--- Exercise prompt ---
Render the lines of the entries below as a Markdown table with the columns No. and Line, numbering each row and omitting blank lines. Leave the pictures out of the table.

Entries from a dataset:
+ + + + + + +

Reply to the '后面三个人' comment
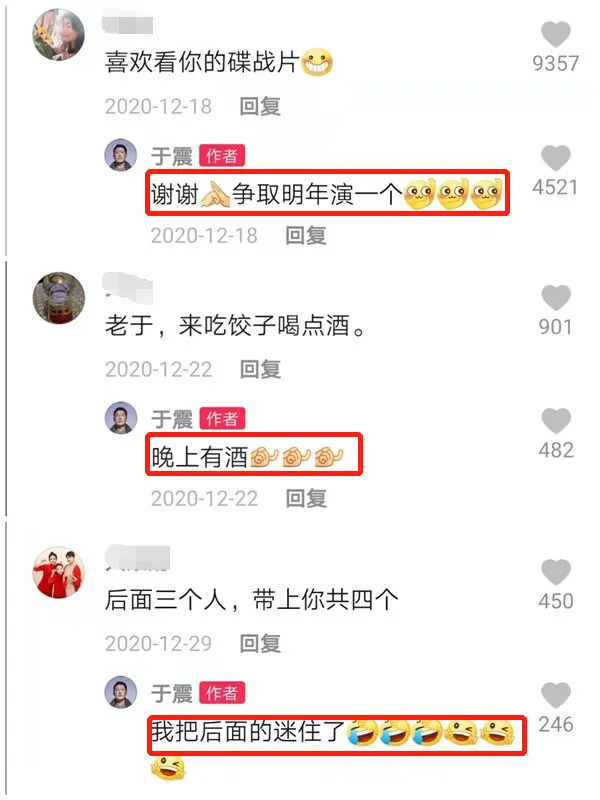The width and height of the screenshot is (600, 800). click(x=260, y=643)
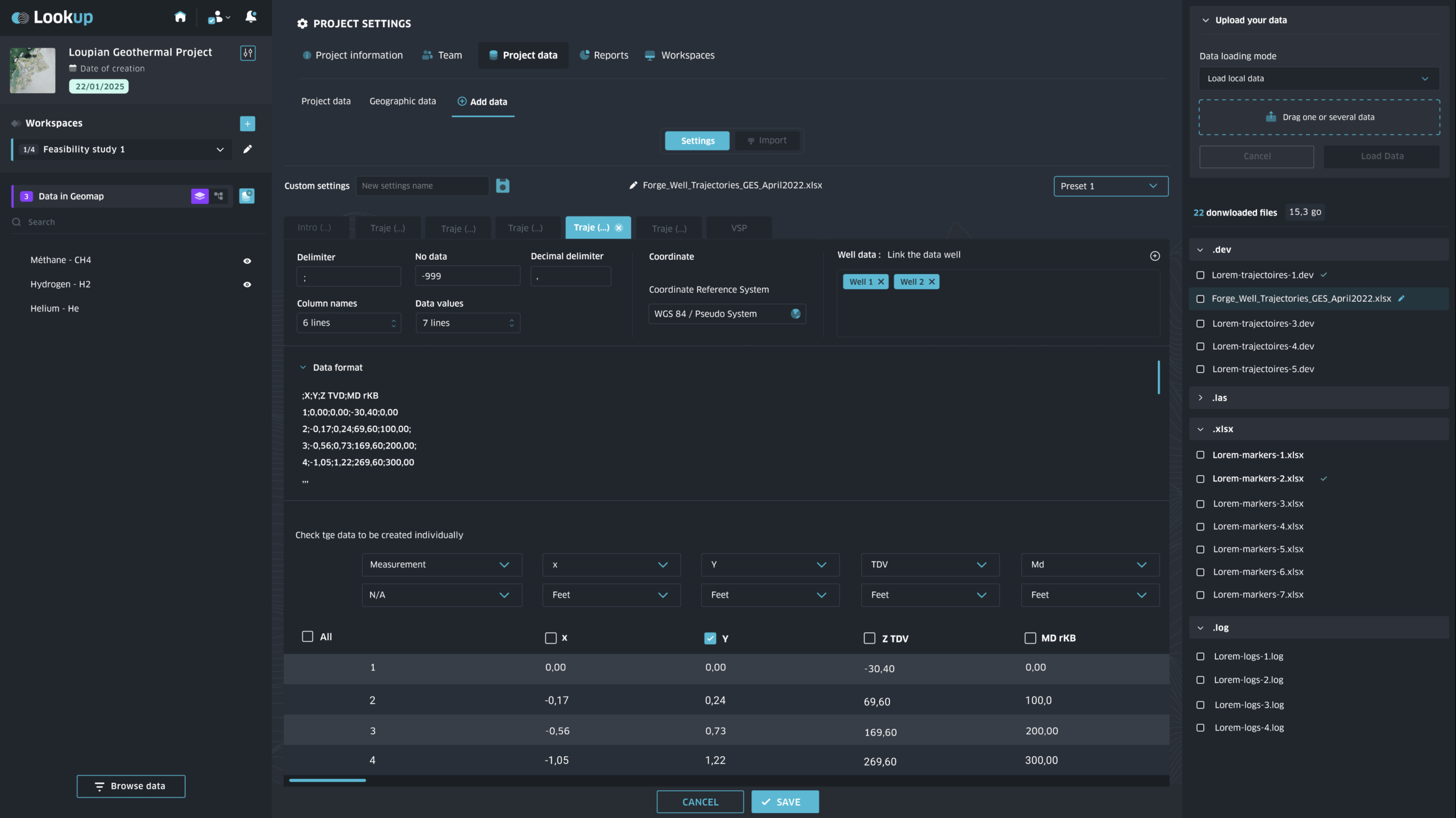Click the SAVE button

(x=785, y=802)
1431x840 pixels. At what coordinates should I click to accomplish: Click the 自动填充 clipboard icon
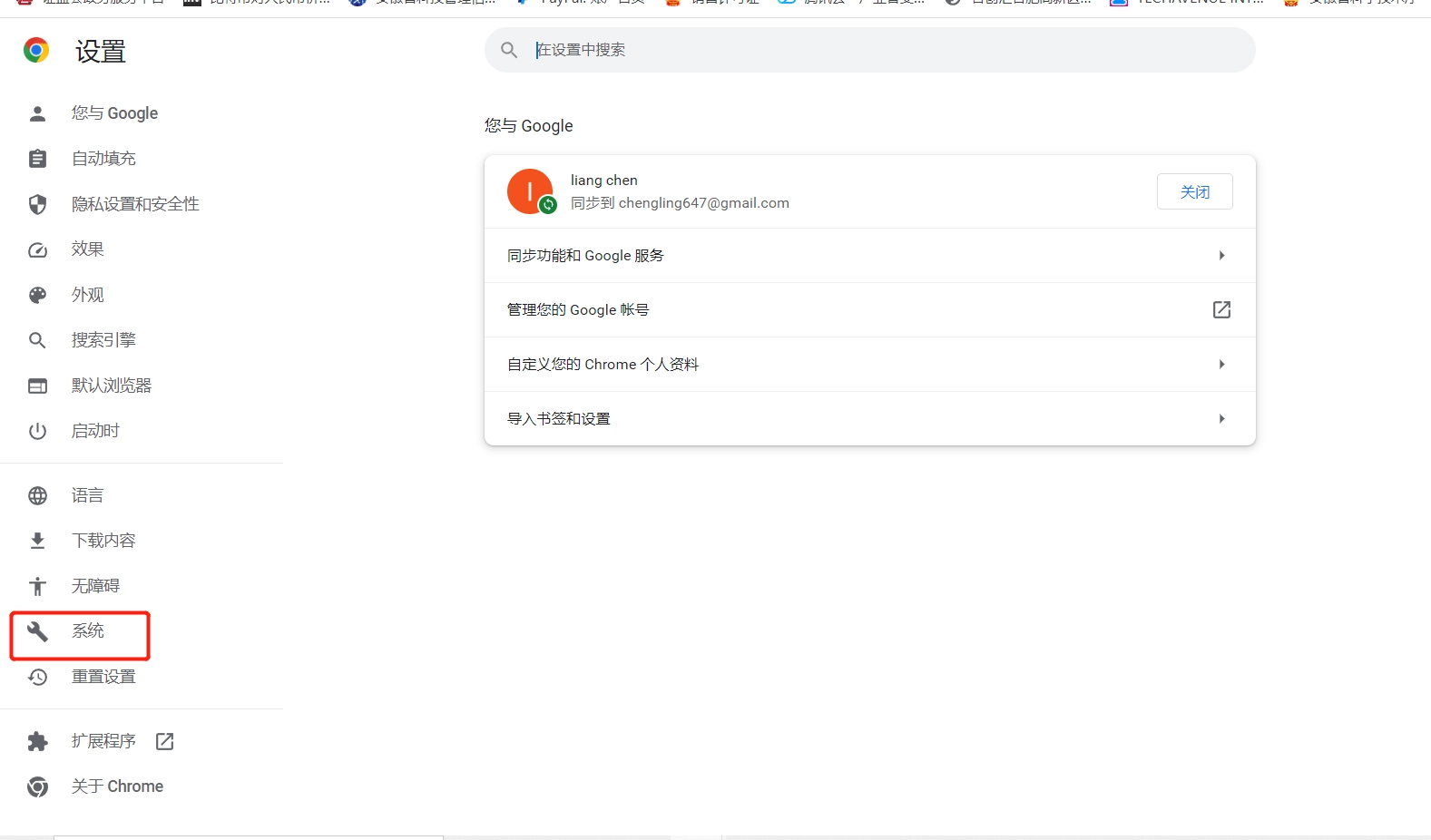point(37,159)
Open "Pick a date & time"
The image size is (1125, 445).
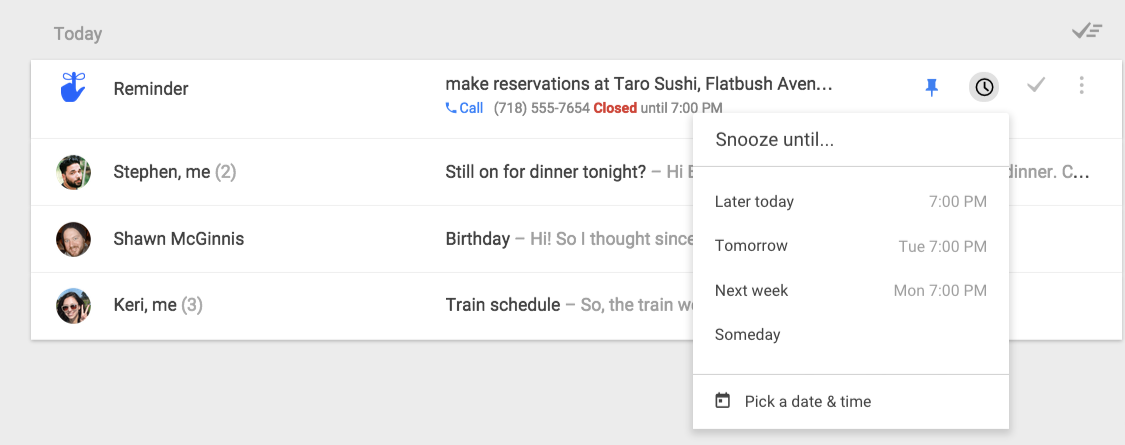tap(807, 402)
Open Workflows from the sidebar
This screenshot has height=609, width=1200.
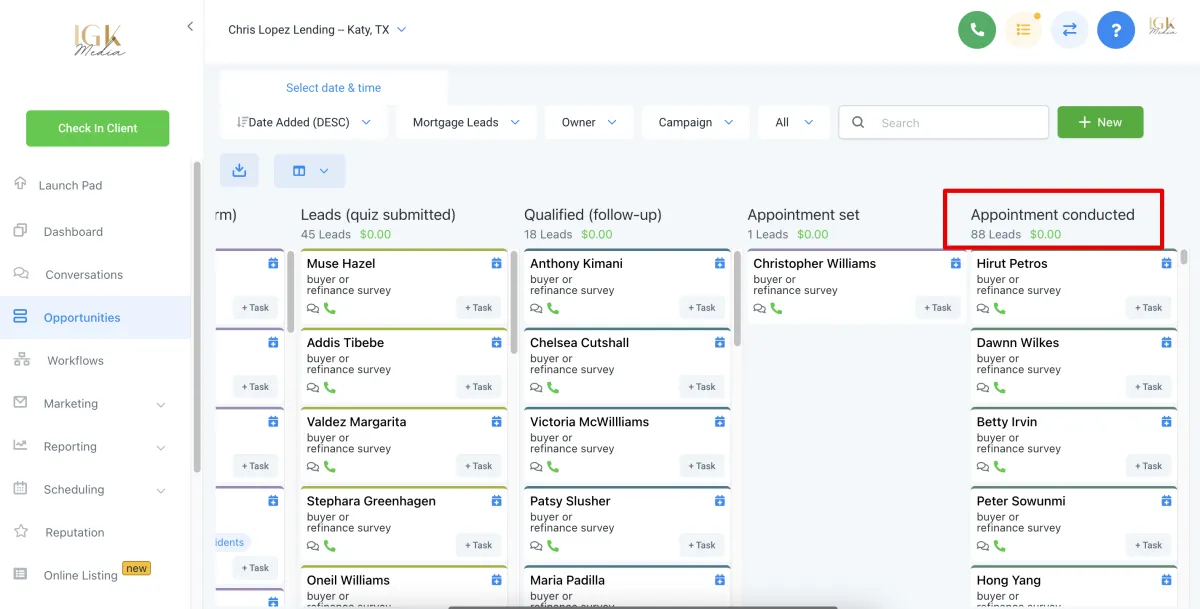click(x=75, y=361)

+ + + + + + +

--- Solved exercise ---
| No. | Line |
|---|---|
| 1 | Reply to the '后面三个人' comment |
| 2 | The width and height of the screenshot is (600, 800). click(x=260, y=643) |
| 3 | Click the SAVE button |
| 4 | (x=785, y=802) |
| 5 | 1431x840 pixels. At what coordinates should I click to accomplish: Click the 自动填充 clipboard icon |
| 6 | point(37,159) |
| 7 | Open "Pick a date & time" |
| 8 | The image size is (1125, 445). |
| 9 | tap(807, 402) |
| 10 | Open Workflows from the sidebar |
| 11 | This screenshot has height=609, width=1200. |
| 12 | click(x=75, y=361) |